= Anglican High School (Grenada) =

School in St. George's, Grenada

Anglican High School, formerly known as the Church of England High School is a secondary girls' school located in St. George's, Grenada. It is one of eighteen secondary schools located on the Caribbean island of Grenada and was founded in 1916.

==History==
The Church of England High School was founded in 1916 by Archdeacon Walton as a private Anglican school located at Bachelor Hall on Simmons Alley and had three staff members and nineteen students. In the early days of the school, students paid for their schooling, entering at the grammar school level and continuing through secondary education. The school relocated to the Lamollie House on Church street, where currently the CIBC FirstCaribbean International Bank is located and moved again to a building on the site of the Grenada Boys' Secondary School between 1946 and 1952. Coinciding with the move in 1946, the school changed its name to Anglican High School and became solely a secondary educational facility. In September 1952, the school was established at the location on Tanteen Road. In 1957, the school was expanded to a two-storey concrete structure.

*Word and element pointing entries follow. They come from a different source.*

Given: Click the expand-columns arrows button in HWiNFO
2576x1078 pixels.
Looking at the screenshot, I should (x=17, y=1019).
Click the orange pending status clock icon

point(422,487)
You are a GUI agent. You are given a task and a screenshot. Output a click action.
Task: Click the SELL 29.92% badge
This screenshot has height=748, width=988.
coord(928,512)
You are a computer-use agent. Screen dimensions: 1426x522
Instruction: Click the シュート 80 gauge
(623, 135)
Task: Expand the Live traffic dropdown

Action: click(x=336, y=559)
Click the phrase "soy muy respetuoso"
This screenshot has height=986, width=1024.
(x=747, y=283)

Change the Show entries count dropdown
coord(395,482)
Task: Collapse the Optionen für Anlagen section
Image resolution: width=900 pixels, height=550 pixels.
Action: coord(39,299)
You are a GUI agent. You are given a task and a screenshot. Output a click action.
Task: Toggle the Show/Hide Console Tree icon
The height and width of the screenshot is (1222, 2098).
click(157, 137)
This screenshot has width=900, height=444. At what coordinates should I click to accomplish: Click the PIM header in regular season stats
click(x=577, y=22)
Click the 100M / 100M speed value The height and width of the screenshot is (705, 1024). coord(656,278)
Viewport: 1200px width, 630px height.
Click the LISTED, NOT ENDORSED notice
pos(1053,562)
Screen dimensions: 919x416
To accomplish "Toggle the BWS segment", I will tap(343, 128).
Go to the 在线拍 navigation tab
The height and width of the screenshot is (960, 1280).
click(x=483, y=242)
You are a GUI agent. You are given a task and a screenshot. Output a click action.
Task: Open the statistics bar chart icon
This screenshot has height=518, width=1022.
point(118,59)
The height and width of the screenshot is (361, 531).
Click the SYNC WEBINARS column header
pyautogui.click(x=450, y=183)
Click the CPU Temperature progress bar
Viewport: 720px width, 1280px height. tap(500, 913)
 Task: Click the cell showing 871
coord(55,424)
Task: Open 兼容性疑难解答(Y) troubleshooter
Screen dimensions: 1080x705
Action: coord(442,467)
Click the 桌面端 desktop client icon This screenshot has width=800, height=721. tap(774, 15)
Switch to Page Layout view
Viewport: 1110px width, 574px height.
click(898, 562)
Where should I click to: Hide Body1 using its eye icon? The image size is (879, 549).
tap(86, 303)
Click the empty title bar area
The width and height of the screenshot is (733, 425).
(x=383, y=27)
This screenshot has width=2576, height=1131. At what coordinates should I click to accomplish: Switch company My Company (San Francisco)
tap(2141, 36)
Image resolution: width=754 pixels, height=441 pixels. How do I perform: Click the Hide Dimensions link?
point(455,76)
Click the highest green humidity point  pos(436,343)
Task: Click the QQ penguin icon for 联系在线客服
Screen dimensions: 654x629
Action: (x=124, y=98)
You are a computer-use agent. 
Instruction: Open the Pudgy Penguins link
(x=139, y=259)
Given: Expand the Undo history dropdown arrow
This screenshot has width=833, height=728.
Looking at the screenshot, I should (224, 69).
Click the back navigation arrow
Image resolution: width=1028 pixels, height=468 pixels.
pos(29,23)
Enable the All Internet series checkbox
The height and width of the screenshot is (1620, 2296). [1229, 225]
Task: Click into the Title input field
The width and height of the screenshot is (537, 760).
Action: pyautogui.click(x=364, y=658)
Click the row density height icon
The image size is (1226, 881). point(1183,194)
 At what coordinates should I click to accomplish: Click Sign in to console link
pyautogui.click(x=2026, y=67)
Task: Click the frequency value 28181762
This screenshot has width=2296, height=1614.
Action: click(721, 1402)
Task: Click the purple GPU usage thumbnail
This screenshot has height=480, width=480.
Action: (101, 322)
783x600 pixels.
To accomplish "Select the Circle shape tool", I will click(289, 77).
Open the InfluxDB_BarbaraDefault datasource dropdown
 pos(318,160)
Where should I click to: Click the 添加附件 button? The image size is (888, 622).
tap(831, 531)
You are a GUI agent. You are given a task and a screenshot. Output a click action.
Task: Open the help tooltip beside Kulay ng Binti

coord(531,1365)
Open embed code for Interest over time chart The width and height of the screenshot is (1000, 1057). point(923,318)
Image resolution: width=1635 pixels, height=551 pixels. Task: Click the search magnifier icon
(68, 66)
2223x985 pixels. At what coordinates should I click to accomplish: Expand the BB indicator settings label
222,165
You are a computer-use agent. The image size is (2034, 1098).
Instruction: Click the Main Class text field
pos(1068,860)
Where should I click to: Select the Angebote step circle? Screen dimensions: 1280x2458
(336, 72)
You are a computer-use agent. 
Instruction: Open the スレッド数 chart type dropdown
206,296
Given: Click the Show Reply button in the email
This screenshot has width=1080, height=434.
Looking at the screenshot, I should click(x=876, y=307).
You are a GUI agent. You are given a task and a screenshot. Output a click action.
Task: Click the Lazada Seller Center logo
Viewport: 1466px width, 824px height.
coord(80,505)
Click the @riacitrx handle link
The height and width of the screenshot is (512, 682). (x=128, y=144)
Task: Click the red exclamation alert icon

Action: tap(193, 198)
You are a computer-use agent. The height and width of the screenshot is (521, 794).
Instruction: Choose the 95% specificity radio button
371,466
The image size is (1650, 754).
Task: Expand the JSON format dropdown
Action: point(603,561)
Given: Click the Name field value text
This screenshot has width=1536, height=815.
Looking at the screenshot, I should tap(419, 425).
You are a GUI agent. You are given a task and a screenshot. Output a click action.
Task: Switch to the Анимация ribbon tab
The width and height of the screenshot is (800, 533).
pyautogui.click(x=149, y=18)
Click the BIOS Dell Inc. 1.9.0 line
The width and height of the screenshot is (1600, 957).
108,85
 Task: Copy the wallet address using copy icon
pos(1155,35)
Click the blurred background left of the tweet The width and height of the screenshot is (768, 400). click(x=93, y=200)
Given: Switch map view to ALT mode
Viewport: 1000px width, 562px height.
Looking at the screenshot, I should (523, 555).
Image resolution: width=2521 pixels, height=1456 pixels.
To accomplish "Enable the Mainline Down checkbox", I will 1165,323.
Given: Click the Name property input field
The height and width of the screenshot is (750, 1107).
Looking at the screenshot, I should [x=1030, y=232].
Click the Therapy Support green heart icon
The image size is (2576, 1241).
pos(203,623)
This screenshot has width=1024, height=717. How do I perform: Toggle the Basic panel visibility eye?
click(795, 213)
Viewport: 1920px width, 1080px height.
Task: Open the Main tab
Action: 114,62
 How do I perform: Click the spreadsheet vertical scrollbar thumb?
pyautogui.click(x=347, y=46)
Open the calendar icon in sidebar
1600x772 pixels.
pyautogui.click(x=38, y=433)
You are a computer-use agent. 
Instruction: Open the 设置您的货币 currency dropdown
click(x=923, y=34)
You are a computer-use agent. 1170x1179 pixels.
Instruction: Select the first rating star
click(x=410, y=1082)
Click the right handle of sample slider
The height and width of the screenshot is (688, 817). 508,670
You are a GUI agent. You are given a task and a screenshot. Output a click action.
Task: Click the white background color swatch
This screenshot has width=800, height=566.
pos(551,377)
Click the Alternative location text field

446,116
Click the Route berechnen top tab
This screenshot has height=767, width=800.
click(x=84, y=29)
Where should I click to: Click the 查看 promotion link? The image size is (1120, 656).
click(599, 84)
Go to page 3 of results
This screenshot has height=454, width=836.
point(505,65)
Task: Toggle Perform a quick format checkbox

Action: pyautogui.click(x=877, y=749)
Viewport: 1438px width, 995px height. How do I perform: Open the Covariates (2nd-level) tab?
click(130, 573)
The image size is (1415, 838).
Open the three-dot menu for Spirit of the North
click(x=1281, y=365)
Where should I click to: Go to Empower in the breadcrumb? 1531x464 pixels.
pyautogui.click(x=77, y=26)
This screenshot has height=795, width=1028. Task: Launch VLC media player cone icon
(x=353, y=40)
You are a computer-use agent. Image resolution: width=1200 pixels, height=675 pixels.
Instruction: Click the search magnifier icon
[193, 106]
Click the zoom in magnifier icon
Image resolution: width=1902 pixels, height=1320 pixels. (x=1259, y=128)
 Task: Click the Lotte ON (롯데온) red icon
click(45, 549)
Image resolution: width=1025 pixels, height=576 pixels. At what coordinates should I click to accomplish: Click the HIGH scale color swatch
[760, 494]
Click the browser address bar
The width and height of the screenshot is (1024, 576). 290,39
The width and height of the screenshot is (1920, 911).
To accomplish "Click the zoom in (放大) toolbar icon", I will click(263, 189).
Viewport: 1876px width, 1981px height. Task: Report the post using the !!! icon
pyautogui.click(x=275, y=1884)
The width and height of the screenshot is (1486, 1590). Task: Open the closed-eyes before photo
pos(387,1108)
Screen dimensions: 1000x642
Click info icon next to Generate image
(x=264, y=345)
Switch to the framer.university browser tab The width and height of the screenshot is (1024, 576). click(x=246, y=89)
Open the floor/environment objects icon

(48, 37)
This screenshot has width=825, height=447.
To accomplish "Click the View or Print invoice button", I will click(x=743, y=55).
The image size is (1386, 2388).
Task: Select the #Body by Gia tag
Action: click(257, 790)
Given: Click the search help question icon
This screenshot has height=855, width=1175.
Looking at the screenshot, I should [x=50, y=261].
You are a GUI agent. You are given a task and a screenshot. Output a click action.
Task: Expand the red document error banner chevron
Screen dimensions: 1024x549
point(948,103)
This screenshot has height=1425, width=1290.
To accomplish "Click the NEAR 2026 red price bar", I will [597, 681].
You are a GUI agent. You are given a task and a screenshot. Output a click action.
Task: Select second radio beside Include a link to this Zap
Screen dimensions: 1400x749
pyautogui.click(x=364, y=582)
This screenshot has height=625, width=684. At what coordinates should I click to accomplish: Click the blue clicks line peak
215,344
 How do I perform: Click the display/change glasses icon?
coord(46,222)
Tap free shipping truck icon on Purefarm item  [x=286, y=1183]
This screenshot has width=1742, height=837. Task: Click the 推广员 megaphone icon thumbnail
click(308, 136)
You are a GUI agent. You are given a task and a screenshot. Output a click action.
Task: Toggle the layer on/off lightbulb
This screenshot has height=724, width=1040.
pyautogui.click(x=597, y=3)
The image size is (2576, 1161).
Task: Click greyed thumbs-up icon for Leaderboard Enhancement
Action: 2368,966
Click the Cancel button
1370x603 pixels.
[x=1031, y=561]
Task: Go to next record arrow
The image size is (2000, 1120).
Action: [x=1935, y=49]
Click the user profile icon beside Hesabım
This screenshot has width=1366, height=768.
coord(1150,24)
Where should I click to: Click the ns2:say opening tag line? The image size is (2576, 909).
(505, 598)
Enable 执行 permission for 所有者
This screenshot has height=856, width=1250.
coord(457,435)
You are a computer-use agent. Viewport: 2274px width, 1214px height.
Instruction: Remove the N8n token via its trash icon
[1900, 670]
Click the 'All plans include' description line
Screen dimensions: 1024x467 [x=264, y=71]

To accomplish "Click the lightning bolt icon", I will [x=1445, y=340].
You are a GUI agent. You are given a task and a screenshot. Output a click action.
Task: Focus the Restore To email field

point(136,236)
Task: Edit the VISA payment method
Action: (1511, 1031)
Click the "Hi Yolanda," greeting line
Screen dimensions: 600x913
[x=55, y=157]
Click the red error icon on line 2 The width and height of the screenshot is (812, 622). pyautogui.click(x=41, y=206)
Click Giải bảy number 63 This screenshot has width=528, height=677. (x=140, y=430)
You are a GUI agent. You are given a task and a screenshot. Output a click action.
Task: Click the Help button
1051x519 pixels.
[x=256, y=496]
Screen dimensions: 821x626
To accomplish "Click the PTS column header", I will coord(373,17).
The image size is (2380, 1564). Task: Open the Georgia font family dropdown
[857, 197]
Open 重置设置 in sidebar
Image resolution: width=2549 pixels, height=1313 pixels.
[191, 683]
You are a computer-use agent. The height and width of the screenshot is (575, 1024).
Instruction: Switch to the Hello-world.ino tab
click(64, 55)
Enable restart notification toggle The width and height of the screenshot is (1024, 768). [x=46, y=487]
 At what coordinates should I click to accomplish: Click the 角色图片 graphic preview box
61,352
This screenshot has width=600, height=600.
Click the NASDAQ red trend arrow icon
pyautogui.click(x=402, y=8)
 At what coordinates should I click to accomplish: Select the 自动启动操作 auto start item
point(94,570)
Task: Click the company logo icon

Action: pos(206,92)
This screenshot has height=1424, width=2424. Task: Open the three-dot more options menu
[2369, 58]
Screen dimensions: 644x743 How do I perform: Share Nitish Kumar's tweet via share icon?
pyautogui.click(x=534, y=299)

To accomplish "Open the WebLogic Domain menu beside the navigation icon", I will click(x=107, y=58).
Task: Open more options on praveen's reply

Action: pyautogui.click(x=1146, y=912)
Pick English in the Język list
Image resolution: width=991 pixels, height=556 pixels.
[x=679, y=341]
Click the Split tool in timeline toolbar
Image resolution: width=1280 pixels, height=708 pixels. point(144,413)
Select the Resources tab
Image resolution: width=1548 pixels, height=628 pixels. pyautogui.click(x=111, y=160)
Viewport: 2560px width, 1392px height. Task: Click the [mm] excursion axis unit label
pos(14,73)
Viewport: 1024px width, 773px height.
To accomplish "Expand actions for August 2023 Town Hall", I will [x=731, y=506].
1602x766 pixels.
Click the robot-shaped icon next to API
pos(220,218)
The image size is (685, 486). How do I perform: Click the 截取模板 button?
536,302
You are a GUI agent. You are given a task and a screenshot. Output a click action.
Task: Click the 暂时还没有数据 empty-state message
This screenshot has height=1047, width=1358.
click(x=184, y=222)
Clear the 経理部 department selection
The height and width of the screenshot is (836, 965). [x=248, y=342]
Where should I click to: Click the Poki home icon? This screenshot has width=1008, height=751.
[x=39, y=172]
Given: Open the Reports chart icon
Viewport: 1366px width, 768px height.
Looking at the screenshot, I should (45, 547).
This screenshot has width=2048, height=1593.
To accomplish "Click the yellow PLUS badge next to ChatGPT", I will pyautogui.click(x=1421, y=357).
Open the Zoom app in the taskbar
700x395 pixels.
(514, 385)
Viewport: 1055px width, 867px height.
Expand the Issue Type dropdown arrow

In October 1972, during the unrest precipitated by discussions with Great Britain over Grenada's independence, the school was destroyed by fire. Student protests, demanded inquiries into the fire, which left its 450 students without a facility. The public works employees were ordered to make repairs to an abandoned government school on Melville Street to temporarily house the students. Parents and teachers rejected the proposal. Construction began on a new facility in early 1973. The facility was destroyed again in 2004, when Hurricane Ivan struck the island. The Anglican High School Past Pupil Association and the Grenadian government worked together to rebuild the two-storey structure, and through the years have completed several expansions to the property. Some of the most recent additions included a library and an upgrade to the food and nutrition laboratory.

==Curriculum==
From 1916 to the 1950s, the curriculum of the school included biology and general science, British history, geography, literature, mathematics, religion and a variety of language courses—English, French, Latin and Spanish. In the 1960s, Caribbean and European history were added and in the 1970s the curriculum expanded to include chemistry and physics, family life education, as well as cookery, music, sewing and physical education. The school currently offers 21 subjects including those mentioned previously, as well as accounting, business and office administration, information technology, and technical drawing.

==Extracurricular activities==
The school, one of eighteen secondary schools in Grenada, excels in sporting activities and has been the Girls' Division Champion of the Inter-Collegiate games eighteen times. Its most recent victory was in 2017.

In 1925, The Girl Guides Association of Grenada was founded at the school, and continues to be one of several clubs and associations in which students of the school participate.